Instantly the quiet nation went on high alert. For a few moments he wondered if he should call for back up. He knew that Germany was still in town and his phone number was on his speed dial, but for some reason Japan decided to try the front door first. He raised his hand to knock, but as he did the nation noticed that the front door wasn't completely closed.

The current situation was so much like the horror films that America insisted on watch during their movie nights that Japan wanted to swear. He once again the Asian found his fingers searching for his cell phone only to discover that he must have left it in the car. Nervous and alone, he pushed his way into the house without even thinking. It was dead still, so the nation began a systematic search looking for any signs of life.

Japan found America draped haphazardly across the couch in the den. From the door Japan couldn't see any blood, but they didn't mean that his friend wasn't hurt. Gingerly he made his way over the limp form and bent over him. His eyes were closed, his face was lax, but now he could see the pattern of fading bruises that crossed his face. Panic started to creep higher in the nation's throat.

"America-kun, is everything alright?" Japan asked his voice barely a whisper, praying that his best friend was okay.

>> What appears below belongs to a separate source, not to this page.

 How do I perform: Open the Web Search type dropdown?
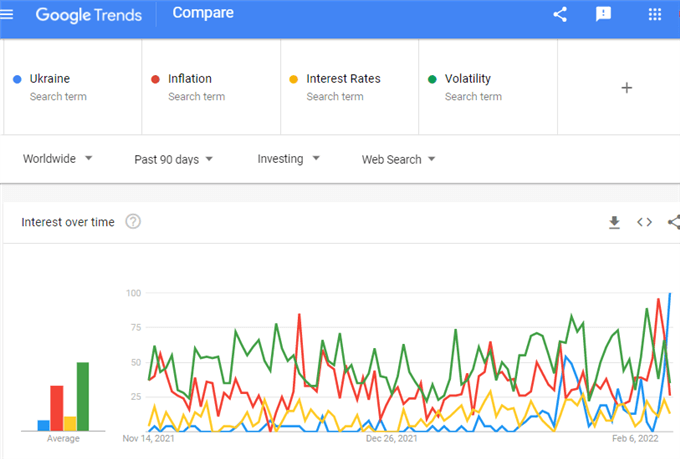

"Yep, never better." His fellow nation's slightly bloodshot eyes snapped open, and Japan nearly had a heart attack. Not that America noticed as he snuggled his head deeper into the couch's pillows. "Why do you ask?"

"Your house looks like it was hit by an earthquake." Japan motioned towards the over turned bookshelves and the disheveled chairs.

"Oh, that." The super power shrugged and sat up. "Well the states were over for our annual family reunion yesterday and the kids haven't finished cleaning things up yet."

"What could they possibly have done to make such a mess?"

"Do you remember when I showed you the movie Despicable Me?" The North America said of his shoulder with a yawn.

"Hi." The Asian nation nodded thoughtfully.

"Well it turns out that the studio put out a game based on the movie."

"I still do not see how this could have possibly affected your house so badly."

"Well, they decided to play Minion Rush…in my house…with the states taking turns being the minion going through the course." America shook his head, then he sighed and shrugged. "Luckily, Nebraska's party activity was less destructive than some of the past ones. All of the buildings on my property are still standing and so are all of the trees and most of the bushes. The good china also managed to survive, though I kind of suspect that was because I had enough common sense to hide the lot in the bomb shelter before the brood came over."

Japan stared at his friend and ally for a long few moments, letting the words sink in. Then he shook his head and allowed a ghost of a smile dance across his lips. "My friend I have no idea how you survived so long. I suspect that if I was in charge of North America, your states would have quickly been the death of me."

"Probably." The Super Power smirked. "But as long as the 50 of us are family, no one in the world can ever keep us down."


End Note- Banana, Banana! Also avoid the punch, Alabama has spiked it.